### Records for the task
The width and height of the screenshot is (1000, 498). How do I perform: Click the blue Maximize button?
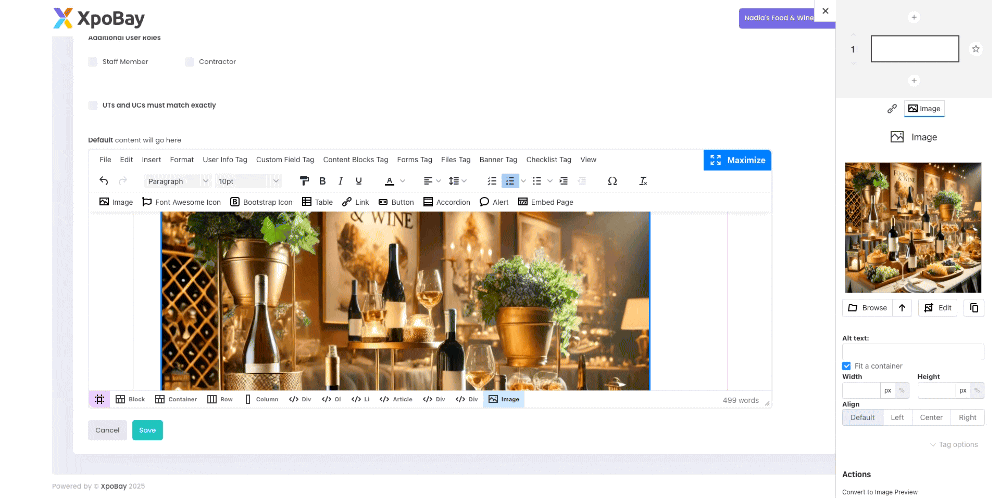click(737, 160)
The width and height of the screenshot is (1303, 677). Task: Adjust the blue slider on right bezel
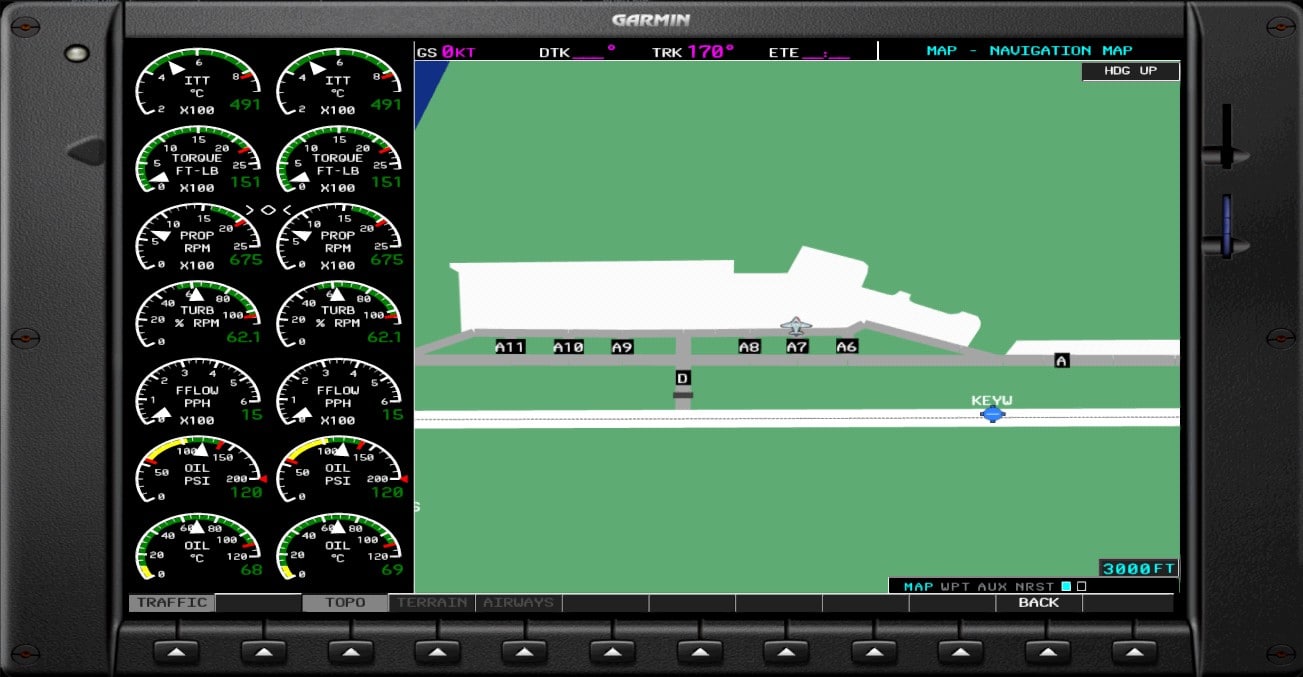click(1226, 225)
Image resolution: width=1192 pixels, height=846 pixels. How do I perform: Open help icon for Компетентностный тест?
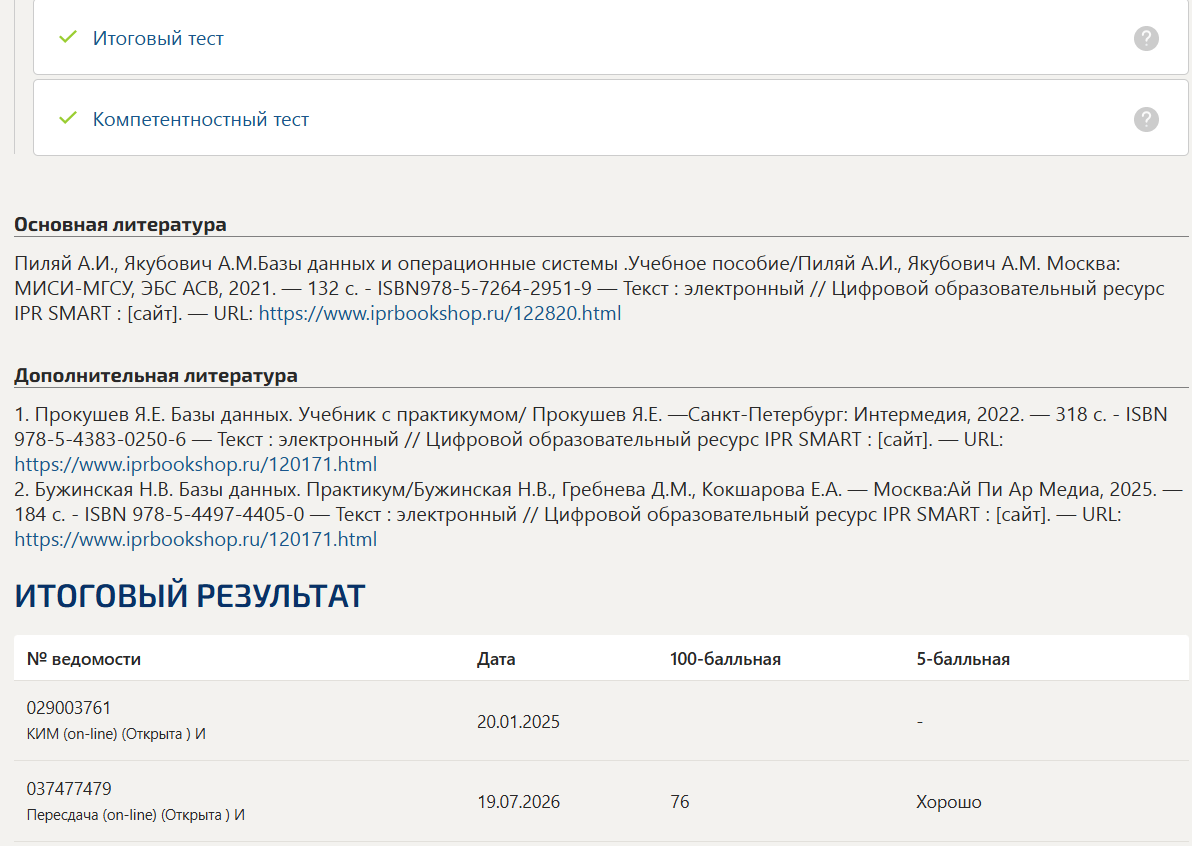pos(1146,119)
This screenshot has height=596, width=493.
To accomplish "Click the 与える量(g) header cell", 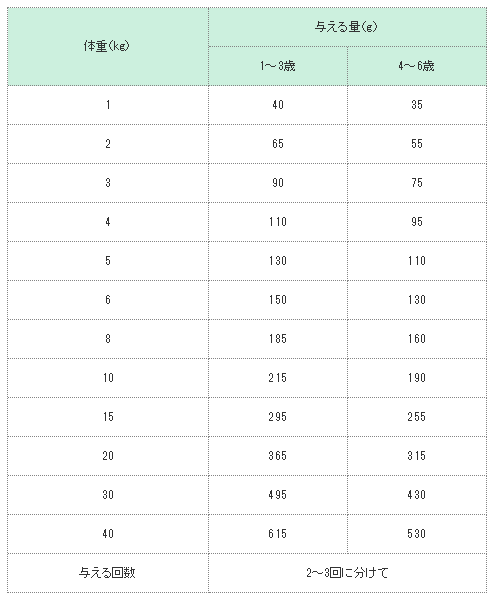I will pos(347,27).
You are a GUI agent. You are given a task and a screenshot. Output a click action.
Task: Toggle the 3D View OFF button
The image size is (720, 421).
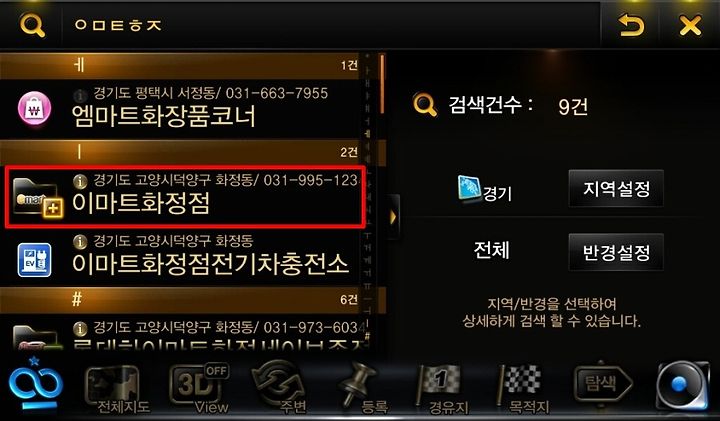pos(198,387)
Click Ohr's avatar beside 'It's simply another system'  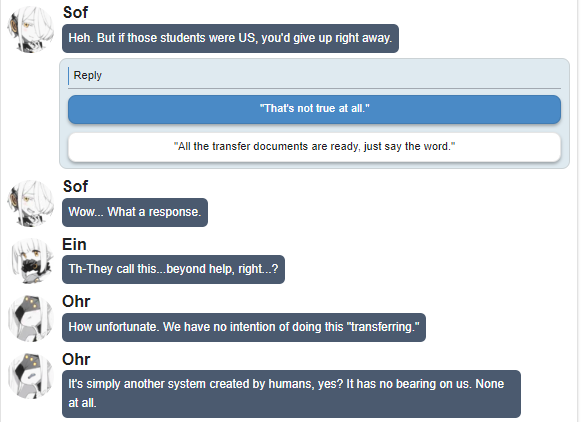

### Task objective
What you write must match, line for line, the lines from the one with "The image size is (720, 421)." through the last line of the data above, minus the pictures.

### Reply
The image size is (720, 421).
pos(198,387)
Click Ohr's avatar beside 'It's simply another system'  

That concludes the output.